The university wants the union to move towards a defined contribution plan, from its current defined benefit plan. Faculty are already on a defined contribution plan. The defined benefit plan is 100 per cent employer funded, while both the employer and the employee fund defined contribution. The employer guarantees the contributions, and the employee has input on where the money is invested. The defined benefit plan guarantees a benefit to the employee, while requiring no input or contribution from the employee. The union ardently wants to maintain the defined benefit plan.
Should the university pony up the money to keep the pension plan going? Should the university spend $64 million dollars to ensure that the CUPE employees retire in comfort and security? Or should the CUPE employees make some sacrifices to help fund their pension?
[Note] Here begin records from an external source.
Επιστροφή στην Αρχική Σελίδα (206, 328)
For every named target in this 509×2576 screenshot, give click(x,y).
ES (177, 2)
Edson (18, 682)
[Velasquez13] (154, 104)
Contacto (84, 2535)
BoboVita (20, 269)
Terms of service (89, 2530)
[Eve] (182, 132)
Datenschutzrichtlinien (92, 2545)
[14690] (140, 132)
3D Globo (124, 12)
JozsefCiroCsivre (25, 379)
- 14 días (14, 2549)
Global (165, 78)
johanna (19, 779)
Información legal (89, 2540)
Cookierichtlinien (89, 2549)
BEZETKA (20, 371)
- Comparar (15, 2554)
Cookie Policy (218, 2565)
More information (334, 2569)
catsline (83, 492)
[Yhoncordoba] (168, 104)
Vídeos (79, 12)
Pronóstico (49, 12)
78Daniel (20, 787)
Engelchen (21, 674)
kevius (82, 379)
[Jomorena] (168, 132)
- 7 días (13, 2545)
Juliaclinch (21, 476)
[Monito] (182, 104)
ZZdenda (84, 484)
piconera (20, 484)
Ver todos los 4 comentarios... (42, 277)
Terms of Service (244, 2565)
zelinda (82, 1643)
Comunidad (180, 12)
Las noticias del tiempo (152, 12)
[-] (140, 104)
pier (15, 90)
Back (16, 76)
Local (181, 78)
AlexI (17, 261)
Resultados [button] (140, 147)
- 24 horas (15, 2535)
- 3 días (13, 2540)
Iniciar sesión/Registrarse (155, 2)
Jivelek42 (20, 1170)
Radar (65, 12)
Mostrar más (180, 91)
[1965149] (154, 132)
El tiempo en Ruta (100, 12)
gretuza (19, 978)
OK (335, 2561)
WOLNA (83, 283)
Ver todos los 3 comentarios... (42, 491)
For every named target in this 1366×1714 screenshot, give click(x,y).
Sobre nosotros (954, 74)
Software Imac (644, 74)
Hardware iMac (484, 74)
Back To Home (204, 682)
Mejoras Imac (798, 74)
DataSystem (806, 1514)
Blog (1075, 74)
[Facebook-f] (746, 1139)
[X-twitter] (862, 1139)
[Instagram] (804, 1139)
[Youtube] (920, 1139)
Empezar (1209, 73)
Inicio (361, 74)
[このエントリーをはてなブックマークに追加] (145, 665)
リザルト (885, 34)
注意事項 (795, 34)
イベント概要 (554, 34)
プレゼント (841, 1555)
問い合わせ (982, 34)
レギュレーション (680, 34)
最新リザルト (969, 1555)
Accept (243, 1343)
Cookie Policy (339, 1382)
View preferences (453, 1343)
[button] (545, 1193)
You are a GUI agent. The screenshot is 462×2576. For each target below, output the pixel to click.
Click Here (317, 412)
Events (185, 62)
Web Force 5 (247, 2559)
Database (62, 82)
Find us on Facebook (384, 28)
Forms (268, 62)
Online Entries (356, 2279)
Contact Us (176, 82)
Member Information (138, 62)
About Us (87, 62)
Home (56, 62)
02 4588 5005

I am highly critical of the union on this issue. We live in an age when few of us students will ever enjoy a pension. Most of us will work our entire lives in the private sector without ever dreaming of a pension. Worse, most of us will pay higher tuition fees than ever, just to get an opportunity to earn a half-decent living in today’s job market.
That $64 million will come out the tuition of students. It will mean fewer services for you and me. But worst of all, it will mean yet another drain of wealth from our generation to pay for the entitlements of previous generations.
To the CUPE Local 3338: I understand your frustration over the university’s refusal to seriously push for a collective agreement. But don’t ever tell me that you deserve your fancy, cushy pension plan. Get back to the negotiating table, take the defined contribution plan, please go back to work and let my generation try finish school. We need every advantage we can get.